### Exercise directions
Copy out the entries starting at the line containing "You are a computer-use agent. The" and ending at the line containing "tap(317, 746)", including both of those lines. Leave the pictures out of your answer.

### Supplied material
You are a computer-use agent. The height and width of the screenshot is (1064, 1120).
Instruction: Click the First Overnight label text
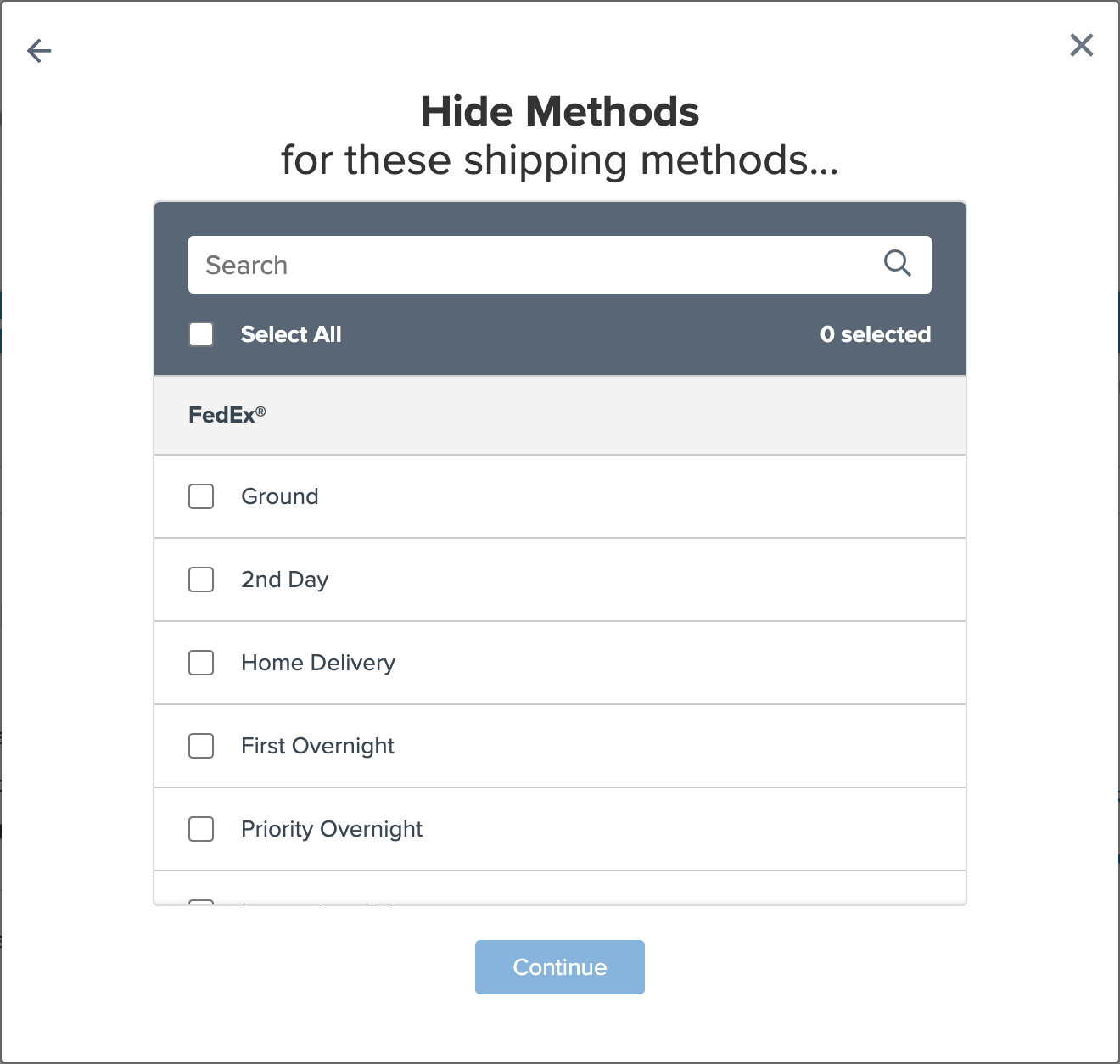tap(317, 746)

...

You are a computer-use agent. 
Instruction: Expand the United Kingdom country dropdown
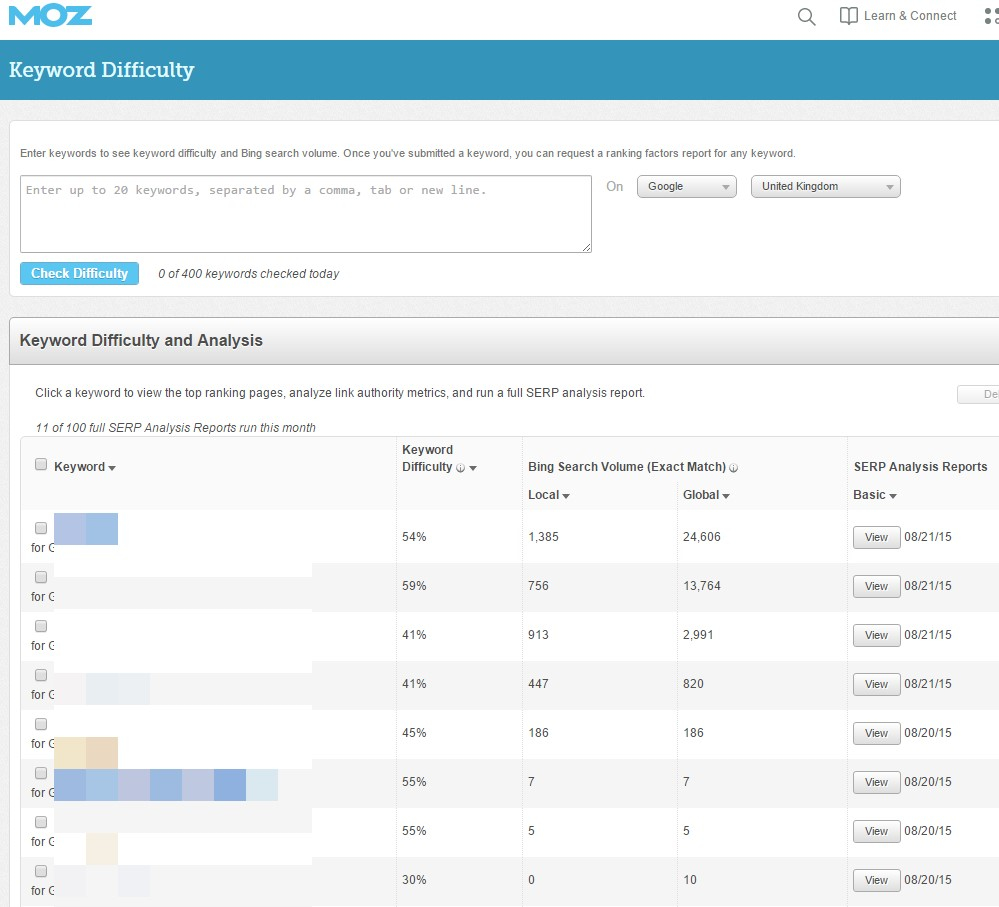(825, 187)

### Task answer
You are a computer-use agent. The height and width of the screenshot is (1064, 1120).
Instruction: Click the First Overnight label text
tap(317, 746)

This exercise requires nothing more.